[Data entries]
★ ★ ★ ★

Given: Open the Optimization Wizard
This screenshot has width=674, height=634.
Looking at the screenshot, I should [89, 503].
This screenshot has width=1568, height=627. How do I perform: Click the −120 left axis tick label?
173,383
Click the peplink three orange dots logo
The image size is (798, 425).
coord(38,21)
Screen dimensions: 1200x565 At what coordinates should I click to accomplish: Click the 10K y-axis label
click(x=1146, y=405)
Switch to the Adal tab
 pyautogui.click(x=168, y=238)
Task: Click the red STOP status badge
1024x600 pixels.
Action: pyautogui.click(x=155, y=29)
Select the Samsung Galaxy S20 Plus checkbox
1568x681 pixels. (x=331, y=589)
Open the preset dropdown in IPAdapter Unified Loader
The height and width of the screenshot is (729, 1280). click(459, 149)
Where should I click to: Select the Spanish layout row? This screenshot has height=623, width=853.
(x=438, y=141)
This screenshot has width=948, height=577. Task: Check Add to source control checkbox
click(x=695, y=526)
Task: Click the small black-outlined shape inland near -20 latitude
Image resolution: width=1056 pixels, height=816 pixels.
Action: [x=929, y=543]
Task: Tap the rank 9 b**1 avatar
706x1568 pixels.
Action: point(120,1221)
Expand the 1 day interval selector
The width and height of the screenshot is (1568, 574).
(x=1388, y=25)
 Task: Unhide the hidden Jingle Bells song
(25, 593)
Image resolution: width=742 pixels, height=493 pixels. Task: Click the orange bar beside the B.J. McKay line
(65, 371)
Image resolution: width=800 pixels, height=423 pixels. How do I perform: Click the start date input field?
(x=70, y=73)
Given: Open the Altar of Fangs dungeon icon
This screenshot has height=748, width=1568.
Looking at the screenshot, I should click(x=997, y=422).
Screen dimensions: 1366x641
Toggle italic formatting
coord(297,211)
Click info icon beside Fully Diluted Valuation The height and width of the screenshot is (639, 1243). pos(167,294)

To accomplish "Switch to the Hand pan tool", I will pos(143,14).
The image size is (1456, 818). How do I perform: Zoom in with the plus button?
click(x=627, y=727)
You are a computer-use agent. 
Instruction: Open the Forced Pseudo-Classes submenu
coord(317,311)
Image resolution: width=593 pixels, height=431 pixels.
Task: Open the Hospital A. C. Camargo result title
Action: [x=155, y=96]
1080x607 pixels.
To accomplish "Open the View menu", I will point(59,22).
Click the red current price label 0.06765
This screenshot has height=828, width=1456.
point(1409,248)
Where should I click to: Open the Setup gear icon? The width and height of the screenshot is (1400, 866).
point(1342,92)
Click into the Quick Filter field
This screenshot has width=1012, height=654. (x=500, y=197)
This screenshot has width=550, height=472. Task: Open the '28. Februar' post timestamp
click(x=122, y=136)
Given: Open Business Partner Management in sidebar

★ ★ ★ ★

**Brief**
What is needed is an exact copy of the lines from the one containing "Click info icon" through the last line of the records, and nothing else.

**Response area**
Click info icon beside Fully Diluted Valuation The height and width of the screenshot is (639, 1243). pos(167,294)

To accomplish "Switch to the Hand pan tool", I will pos(143,14).
The image size is (1456, 818). How do I perform: Zoom in with the plus button?
click(x=627, y=727)
You are a computer-use agent. 
Instruction: Open the Forced Pseudo-Classes submenu
coord(317,311)
Image resolution: width=593 pixels, height=431 pixels.
Task: Open the Hospital A. C. Camargo result title
Action: [x=155, y=96]
1080x607 pixels.
To accomplish "Open the View menu", I will point(59,22).
Click the red current price label 0.06765
This screenshot has height=828, width=1456.
point(1409,248)
Where should I click to: Open the Setup gear icon? The width and height of the screenshot is (1400, 866).
point(1342,92)
Click into the Quick Filter field
This screenshot has width=1012, height=654. (x=500, y=197)
This screenshot has width=550, height=472. Task: Open the '28. Februar' post timestamp
click(x=122, y=136)
Given: Open Business Partner Management in sidebar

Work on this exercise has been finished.